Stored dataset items
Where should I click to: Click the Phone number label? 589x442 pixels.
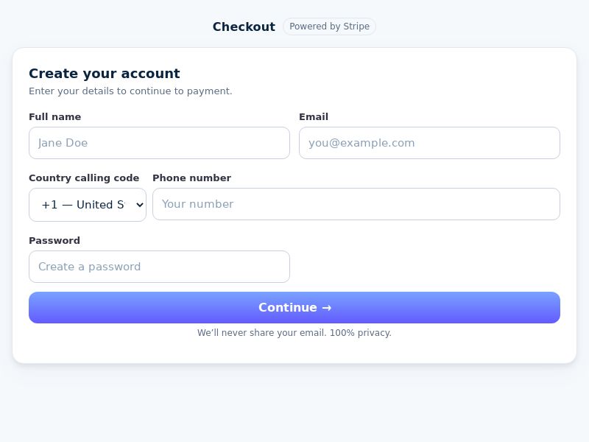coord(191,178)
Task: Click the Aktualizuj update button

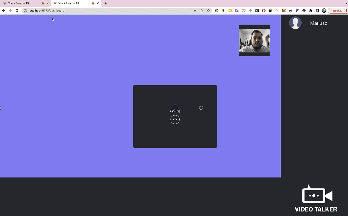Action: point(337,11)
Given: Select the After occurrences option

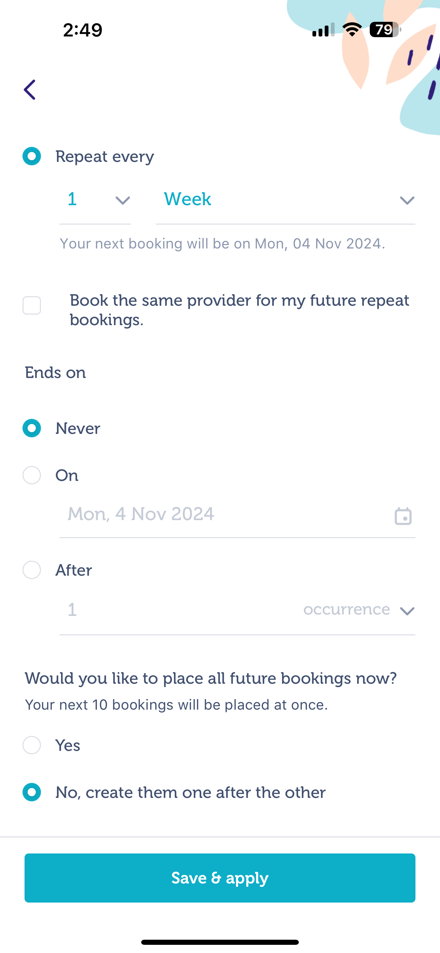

■ Assignment
All entries, top to bottom, should be retyped exactly; the pictures should not be.

■ Response to this exercise
Where should I click to: Click the Phone number label? 589x442 pixels.
coord(191,178)
Task: Click the Aktualizuj update button

Action: point(337,11)
Given: Select the After occurrences option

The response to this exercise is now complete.